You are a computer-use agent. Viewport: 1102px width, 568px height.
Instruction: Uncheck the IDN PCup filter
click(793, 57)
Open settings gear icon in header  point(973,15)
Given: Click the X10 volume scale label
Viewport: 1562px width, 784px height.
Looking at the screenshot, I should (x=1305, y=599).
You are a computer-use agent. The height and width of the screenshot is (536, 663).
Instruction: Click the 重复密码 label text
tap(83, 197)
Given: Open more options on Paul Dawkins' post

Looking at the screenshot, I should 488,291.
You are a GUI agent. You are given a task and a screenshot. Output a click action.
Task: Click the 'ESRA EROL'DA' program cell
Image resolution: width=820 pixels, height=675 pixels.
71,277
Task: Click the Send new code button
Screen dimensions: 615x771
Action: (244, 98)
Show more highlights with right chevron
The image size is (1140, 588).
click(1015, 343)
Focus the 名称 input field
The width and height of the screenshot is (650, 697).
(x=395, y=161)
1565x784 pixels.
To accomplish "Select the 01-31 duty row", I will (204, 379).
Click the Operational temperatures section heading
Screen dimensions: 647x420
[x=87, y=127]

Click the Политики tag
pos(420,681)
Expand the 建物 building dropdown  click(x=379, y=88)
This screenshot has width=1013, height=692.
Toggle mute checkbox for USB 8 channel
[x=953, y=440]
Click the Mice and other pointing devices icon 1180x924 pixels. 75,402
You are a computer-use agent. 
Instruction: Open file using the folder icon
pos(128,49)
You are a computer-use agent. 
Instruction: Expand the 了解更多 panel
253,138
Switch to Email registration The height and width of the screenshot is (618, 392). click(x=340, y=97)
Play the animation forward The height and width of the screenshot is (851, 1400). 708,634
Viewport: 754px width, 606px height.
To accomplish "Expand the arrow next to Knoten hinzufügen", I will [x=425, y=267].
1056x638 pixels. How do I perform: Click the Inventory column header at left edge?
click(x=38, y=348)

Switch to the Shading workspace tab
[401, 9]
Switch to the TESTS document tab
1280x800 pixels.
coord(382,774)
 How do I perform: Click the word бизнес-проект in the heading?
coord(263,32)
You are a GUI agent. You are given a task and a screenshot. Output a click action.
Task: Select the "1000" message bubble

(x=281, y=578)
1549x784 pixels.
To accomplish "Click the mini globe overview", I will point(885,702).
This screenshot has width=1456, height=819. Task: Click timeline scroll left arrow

▶ AIM OF THE TASK
Every line of the entries that includes "arrow" must be copied into the answer.

▶ FINISHED TASK
To accomplish "Expand the arrow next to Knoten hinzufügen", I will [x=425, y=267].
This screenshot has width=1456, height=819. Task: Click timeline scroll left arrow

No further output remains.